Moses Lake swimmers qualify three individuals and a relay for state meet
MOSES LAKE — In a game where tenths of a second make all the difference in the world, it still sounds funny when swimmers say, “breathing slows you down.” But whatever works.
The Moses Lake boys swim team kept pace with Wenatchee, winning almost every race Thursday afternoon in its double-dual with Eisenhower (145-36) and Davis (142-33).
The Chiefs (3-0) were expected to beat two teams on the bottom of the Columbia Basin Big Nine Conference, but where the fun part came was in the sprints and the 400-yard relay where the Chiefs qualified three individuals and the relay for the Class 4A state meet.
Kyle Jorgensen and Ander Molitor qualified with two impressive swims in the 50 freestyle, both dipping under the qualifying time of 22.50 seconds. Molitor, who just crushed the field on the opening leg of the 400 relay (48.94), also qualified for the state race in the 100-yard freestyle; Molitor got under the standard of 49.40. “Now the work begins,” Moses Lake coach Tony St. Onge.
Nobody’s going to be resting on their laurels in the Chiefs’ camp. St. Onge likes to work them straight through the holidays.
Jorgensen won the 50 freestyle with a time of 22.37 and Molitor was right on his shoulder two lanes away, finishing second in 22.43. Deep Purple would have been proud, because it truly was “Smoke on the Water.”
“I’ve practiced it so many times, it’s just muscle memory. If you want to go fast you just don’t breath. Breathing slows you down,” said Jorgensen, who likes that 50-yard sprint more than any race in the pool. “The thing about the 50 is that you can’t mess anything up. Every little thing you do matters.
“To drop even a fraction of a second, you have to fix 10 things. Once you get off the blocks, it’s just pull as hard as you can to the other end, flip and do it again.”
Molitor was happy with his swims.
“It’s always nice to have state times locked in so you don’t have to worry about districts,” he said. “In the 50 today, you’re pretty nervous on the blocks, but once the beeper goes off it’s going flat out the whole time.
“A lot of people go quite a ways underwater (off the start), but my coach says I’m faster on the top of the water, so I try to come up as fast as I can off the blocks. The turn is the most important part of the 50, that’s something we practice all the time and something you have to keep in mind during the race.”
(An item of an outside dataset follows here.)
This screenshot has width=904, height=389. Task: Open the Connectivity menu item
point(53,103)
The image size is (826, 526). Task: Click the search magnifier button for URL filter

The 400 relay was shooting to meet the qualifying standard at this particular meet to get it out of the way early on in the season. Molitor (48.96), Eric Kemper (52.24), Jorgensen (49.72) and Heaps (50.89) were almost a full minute ahead of Moses Lake II, which finished second in 4:22.61. Jackson Fair, Jonathan Phillips, Adam Owensby and Jordan Pack were on that one.
Heaps was a couple of seconds away from the state standard in the 500 freestyle. He won in 5:03.83, but needed 4:58.025 to earn a trip to the big meet. He’s close and certainly nothing he can’t tweak for the next time.
“I feel like I’m on pace. Once I’m rested, I’ll be able to get it,” he said. “I swam this today with only a day of rest. It helps to have someone to race. At the next couple of meets, I’ll have someone that can go the same pace as me, and I expect to go faster.”
Moses Lake’s Isaiah Zeller closed in on a school record in the 1-meter diving, blowing away the field with a score of 212.95 to win.